New regulations for a number of industries, including healthcare, retail and hospitality. It's time to implement DMARC.
DMARC to become a requirement in the latest PCI DSS 4.0
In the most recent version of PCI DSS, to which organisations have until March 2025 to adhere, there is a high level of focus on email authentication, including DMARC compliance.
What is the PCI DSS standard?
PCI DSS stands for Payment Card Industry Data Security Standards. It is a global organisation responsible for securing payment processes and data. It is a set of security standards which combines the best practices implemented by Mastercard, Discover, American Express, and Visa. Its purpose is to protect credit and debit card transactions from fraud and data theft. The standards keep up with the latest cybersecurity threats, and the security parameters are regularly updated with new mandatory actions that must be implemented to protect against emerging threats.
Under PCI DSS Requirement 5, automatic process mechanisms will now be required to be implemented to detect and protect against email phishing attacks.
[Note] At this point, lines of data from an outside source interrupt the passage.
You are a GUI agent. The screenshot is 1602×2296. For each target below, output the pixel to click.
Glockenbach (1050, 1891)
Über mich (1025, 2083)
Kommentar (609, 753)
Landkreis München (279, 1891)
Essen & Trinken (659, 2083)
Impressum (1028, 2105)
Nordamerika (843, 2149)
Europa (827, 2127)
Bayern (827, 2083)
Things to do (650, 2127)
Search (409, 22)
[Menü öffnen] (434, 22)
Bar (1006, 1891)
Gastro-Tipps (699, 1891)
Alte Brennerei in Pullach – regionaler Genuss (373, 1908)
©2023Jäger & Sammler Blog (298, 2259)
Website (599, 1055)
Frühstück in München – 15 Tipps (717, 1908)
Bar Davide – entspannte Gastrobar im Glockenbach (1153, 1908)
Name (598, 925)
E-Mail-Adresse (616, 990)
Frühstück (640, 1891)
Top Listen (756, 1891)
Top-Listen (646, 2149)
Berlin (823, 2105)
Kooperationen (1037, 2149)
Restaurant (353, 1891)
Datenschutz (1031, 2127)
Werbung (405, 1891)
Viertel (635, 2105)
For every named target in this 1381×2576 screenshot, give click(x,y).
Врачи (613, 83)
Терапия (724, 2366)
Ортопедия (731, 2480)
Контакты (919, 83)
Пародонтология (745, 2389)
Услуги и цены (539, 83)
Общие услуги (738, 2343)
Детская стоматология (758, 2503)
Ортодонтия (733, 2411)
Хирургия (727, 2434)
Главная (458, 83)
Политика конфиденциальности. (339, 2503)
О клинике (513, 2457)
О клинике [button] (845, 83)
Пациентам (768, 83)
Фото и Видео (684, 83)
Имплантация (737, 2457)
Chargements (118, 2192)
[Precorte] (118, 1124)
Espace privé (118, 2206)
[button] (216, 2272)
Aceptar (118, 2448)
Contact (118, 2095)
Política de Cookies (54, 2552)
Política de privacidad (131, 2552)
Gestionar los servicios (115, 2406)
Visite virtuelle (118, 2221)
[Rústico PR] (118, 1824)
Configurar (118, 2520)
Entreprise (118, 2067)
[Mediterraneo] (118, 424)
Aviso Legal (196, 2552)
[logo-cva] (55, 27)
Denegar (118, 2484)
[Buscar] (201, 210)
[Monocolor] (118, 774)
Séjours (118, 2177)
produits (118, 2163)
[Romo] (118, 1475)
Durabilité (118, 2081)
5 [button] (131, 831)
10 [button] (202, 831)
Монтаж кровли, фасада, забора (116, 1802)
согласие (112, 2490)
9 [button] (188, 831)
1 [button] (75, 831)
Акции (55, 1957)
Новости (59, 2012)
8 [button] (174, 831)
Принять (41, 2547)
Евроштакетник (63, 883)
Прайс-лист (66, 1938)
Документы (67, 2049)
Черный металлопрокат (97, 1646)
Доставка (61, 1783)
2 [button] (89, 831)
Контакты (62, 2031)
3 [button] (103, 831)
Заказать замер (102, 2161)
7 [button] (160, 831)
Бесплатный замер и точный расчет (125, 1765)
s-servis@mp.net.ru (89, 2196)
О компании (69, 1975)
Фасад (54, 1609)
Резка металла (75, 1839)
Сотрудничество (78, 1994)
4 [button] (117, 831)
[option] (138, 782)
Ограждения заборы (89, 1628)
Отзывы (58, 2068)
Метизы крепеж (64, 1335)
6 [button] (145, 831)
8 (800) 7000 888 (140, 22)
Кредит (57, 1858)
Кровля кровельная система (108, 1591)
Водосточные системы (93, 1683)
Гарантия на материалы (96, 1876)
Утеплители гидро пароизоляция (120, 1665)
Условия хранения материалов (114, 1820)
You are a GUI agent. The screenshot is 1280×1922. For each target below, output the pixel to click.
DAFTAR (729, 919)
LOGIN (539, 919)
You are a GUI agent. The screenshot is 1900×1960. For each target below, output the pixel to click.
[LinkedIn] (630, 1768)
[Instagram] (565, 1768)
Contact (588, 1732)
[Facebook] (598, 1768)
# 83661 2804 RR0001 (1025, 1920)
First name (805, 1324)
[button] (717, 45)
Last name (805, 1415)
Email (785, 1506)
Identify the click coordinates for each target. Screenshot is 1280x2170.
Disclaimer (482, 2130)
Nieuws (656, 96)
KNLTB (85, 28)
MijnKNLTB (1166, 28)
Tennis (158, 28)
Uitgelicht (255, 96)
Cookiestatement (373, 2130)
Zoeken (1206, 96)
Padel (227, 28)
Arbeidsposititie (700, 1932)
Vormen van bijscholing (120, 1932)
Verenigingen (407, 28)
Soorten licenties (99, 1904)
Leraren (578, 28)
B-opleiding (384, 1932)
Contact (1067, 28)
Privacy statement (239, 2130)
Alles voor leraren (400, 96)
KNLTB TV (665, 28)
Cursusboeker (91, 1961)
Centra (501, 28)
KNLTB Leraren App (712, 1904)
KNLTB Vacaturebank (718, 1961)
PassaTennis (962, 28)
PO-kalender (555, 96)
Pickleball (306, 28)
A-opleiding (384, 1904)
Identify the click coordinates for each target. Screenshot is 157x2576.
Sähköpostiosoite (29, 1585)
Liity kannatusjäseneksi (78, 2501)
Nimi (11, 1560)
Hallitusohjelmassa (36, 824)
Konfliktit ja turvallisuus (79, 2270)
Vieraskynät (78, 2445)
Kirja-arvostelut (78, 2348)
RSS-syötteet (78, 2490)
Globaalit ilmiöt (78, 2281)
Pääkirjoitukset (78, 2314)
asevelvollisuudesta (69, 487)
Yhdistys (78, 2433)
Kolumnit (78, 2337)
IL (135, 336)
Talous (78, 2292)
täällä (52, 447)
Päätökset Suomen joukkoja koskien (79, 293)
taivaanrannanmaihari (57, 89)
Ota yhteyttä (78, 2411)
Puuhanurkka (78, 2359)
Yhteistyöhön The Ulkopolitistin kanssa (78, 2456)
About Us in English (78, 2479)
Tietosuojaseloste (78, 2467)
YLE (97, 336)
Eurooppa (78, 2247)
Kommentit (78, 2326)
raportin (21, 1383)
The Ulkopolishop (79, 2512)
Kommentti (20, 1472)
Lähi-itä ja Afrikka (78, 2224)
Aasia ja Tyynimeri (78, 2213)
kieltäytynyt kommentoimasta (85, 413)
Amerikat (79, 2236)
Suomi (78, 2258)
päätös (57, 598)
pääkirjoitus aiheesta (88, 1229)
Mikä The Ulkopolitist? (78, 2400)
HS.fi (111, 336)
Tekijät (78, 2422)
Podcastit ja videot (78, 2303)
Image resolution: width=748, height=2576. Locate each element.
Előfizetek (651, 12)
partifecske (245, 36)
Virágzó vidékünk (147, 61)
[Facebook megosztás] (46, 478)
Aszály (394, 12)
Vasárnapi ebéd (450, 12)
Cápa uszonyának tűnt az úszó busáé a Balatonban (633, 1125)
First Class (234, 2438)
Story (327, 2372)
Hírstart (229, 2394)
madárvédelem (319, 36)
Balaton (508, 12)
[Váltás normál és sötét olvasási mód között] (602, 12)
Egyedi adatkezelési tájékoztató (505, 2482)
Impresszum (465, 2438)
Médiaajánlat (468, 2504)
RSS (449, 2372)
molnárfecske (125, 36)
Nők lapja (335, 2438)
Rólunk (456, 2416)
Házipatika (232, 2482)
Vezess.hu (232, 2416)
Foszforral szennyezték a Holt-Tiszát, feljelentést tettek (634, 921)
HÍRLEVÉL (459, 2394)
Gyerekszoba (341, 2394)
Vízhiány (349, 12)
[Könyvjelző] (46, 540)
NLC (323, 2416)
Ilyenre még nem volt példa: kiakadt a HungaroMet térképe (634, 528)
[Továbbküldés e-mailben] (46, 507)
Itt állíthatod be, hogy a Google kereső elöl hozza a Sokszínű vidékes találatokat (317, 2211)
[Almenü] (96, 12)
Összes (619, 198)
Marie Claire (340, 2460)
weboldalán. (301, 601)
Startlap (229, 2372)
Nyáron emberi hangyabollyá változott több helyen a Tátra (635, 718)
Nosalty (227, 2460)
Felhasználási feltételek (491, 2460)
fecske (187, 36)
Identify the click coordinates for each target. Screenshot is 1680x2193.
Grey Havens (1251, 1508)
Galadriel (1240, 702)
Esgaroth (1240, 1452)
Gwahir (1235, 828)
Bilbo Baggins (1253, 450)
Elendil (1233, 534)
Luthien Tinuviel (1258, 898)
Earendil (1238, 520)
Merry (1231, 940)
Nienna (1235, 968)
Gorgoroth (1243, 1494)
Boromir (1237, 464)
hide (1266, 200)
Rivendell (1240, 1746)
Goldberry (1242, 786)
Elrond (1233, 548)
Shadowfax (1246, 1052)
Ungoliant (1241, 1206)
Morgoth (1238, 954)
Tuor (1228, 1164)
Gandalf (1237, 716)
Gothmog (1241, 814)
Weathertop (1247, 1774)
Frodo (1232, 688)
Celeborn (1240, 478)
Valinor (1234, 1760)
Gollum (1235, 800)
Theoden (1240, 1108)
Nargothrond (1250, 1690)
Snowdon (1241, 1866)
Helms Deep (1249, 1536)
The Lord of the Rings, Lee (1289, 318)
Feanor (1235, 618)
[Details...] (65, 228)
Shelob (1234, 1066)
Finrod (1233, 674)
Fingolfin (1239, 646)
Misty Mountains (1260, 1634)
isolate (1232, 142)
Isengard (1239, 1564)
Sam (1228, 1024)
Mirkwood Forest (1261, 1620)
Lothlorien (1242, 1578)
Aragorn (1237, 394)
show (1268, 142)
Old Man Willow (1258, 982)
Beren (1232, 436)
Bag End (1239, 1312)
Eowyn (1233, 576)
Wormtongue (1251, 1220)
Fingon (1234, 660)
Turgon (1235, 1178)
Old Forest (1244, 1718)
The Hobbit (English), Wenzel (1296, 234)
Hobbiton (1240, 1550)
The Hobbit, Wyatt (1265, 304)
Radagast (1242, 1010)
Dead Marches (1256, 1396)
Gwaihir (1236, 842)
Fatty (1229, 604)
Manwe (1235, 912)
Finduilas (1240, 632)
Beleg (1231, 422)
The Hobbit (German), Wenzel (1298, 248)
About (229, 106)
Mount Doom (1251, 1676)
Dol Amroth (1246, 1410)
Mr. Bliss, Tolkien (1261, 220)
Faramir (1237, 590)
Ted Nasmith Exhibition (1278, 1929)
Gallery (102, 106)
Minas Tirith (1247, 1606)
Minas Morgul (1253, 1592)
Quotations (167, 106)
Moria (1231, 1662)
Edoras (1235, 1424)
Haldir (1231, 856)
The PCI SSC recommends the implementation of DMARC as best practice for organisations, which can prevent email spoofing, enhancing its protection against phishing attacks.
What is DMARC?
DMARC stands for Domain-based Message Authentication, Reporting and Conformance. It is an email authentication and anti-spoofing protocol that helps protect an organisation from email scams and phishing attacks.
Attackers can impersonate an organisation or individual they would usually trust and deceive them into passing over personal/ sensitive information or transferring money. DMARC ensures that the emails they receive are genuinely from who they claim to be by checking their identity.
When a suspicious email is trying to land in your inbox, DMARC combines results from SPF and DKIM to authorise the source of the email and confirms that it has not been altered in transit. With a DMARC policy in place, domain owners can set a policy for their domain: 'none,' 'quarantine,' or 'reject.' When a policy is fully configured, it reduces the likelihood of phishing attempts reaching the inbox.
Industries impacted
Industries that are required to comply with PCI DSS standards are those that process, store or transmit card data. The sectors that will be impacted the most are retail, healthcare and hospitality. They are attractive industries for attackers to target due to the high volume of credit/debit card transactions, and they handle a large amount of sensitive information.
What are the benefits of implementing DMARC?
Prevention from Phishing and Spoofing
Phishing and spoofing are significant, evolving issues for organisations, and with human error remaining the most common cause of a data breach, reducing the number of phishing attempts that land in employees' inboxes will reduce the likelihood of an attack. A domain can be monitored through DMARC reports, where organisations can gain valuable insights into the necessary actions to improve their email security and authentication.
Increased Brand Reputation
DMARC can increase brand trust and reputation by preventing attackers from sending fraudulent emails impersonating your organisation. Without this protection, customers could receive inauthentic emails from the organisation's domain, leading to a phishing attack and loss of trust in the brand.
Other future-dated requirements for PCI DSS Compliance?
Other future-dated requirements for PCI DSS Compliance v4.0 include:
Encrypt or protect sensitive authentication data that is stored.
If remote access technology is used to access the cardholder data environment, the copy and relocation of PAN data must be prevented.
The keyed cryptographic hash method must be used.
Organisations must have a web application firewall for any web applications exposed to the internet.
Minimum length of passwords changing for 7 to 12.
MFA is required for all access to the cardholder data environment.